Up until I met Robert, my spirituality manifested as a thrashing about in Zen for many years, psychoanalytic self-psychology, Transpersonal Psychology and messing around with my friends in Siddha Yoga. But there was the certain realization I had gotten nowhere. In fact, I had been much closer to correctly understanding the nature of Consciousness and self before I met my first Zen master, when my only practice was self-inquiry in the form of "Who Am I," which I had gotten from reading Ramana Maharshi, and which is the most prominent practice mentioned in Kapleau's Three Pillars of Zen. Going to various Zen masters and taking up their practices got me lost and confused. Each had a different practice and different understanding and all expressed very differently.
I went to these various teachers, not because I doubted my practice, but because of unending, frightening and sometimes painful Kundalini experiences, about which I could find no one to explain them or teach me how to end them.
But after 22 years I had looked everywhere outside and inside. I had looked into the Void ― the self-illumined emptiness ― within myself year after year to no avail. All that I knew was emptiness and awe. But I knew that emptiness was not the end. I had perceived it and immersed in it for many, many years with no awakening.
I eventually realized I was observing the Void. There was a duality of I and the Void. The Void was still an object, and I was an "apparent" witnessing and acting subject. The I and the That were the two primary concepts that created and maintained my dual world. If either of these two pillars of "reality" would fail, the whole of my world and my being would be shattered, and this is what happened.
What I discovered was that there is no I at all. When there is no I, there is no world, because the duality disappears. Our human existence depends on having a subjective "I" opposed to an objective world, which is often characterized in spatial terms of inner and outer.
My discovery was that there is no subject witnessing or perceiving an apparent objective world. There is no inner nor outer; no Void nor lack of Void; no God nor Godlessness. All that remains when the duality of thought is exploded is the experience of Consciousness within which phenomenality, including the I-fantasy, floats. The world and I are just appearances within an apparent unity Consciousness. One might also say both are artifacts of Consciousness or the play of consciousness.

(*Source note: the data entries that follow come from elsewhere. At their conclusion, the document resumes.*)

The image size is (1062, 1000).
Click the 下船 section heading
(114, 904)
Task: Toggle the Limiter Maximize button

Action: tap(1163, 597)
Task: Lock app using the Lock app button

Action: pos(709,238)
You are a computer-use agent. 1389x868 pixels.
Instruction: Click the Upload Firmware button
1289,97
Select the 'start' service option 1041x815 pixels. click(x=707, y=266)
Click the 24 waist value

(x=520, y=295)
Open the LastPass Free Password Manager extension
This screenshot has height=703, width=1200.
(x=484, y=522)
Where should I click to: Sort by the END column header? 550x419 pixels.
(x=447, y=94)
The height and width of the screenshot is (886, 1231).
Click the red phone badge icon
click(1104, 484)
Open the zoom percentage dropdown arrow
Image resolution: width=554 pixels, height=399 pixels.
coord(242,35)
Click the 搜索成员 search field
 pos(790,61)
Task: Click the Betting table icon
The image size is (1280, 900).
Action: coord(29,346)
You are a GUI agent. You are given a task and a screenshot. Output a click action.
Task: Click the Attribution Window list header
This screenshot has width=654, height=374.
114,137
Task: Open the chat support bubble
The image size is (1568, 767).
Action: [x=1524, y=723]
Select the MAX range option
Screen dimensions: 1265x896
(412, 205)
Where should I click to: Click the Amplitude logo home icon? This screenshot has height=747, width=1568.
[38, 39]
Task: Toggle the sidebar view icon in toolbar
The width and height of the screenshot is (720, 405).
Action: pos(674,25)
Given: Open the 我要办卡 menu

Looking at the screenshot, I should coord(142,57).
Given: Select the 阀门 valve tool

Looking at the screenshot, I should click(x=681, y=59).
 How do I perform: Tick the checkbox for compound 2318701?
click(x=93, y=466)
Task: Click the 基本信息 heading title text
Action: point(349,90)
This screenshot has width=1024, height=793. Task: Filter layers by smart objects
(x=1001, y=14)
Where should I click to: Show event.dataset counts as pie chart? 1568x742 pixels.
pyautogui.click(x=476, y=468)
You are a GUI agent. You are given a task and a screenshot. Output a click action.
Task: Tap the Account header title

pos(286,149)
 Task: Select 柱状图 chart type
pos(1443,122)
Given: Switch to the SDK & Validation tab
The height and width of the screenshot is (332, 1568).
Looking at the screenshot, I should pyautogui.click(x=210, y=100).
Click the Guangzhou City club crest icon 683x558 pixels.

Yet, I discovered further that I was beyond even this unity Consciousness. None of the plays and appearances of Consciousness touch me. Consciousness is added onto me, but it is not me. The "I" of Consciousness was not me.
Nisargadatta talks about the two understandings of unity Consciousness vs. transcending Consciousness altogether. It is difficult to understand him in this way because of the confusing expositions of some of his editors. As Nisargadatta said, there were many translators and editors about him, and each will teach and edit according to their own level of understanding. The other confusing barrier was the use of a multitude of Sanskrit terms referring to different aspects of knowing, not-knowing, being and Consciousness, and the sense he used terms like Atman, Brahman, I Am, beingness, knowing, not-knowing, differently and inconsistently.
Unless you have the experience of awakening to the phantasm material of the world, any understanding is just book learning and will always be subject to doubt. You have to have the experience of the total destruction of your world in a catastrophic, mind exploding turning of Consciousness before you can really say you understand.
Robert never revealed the second teaching — transcending Consciousness — to his listeners at Satsang. He said there was no one there who would understand this final teaching. He jokingly said that if he told it, people would beat him to death.
I wrote a book about all of this entitled "Dancing With God," several hundred pages long. This is the redacted version, absent much philosophical speculation.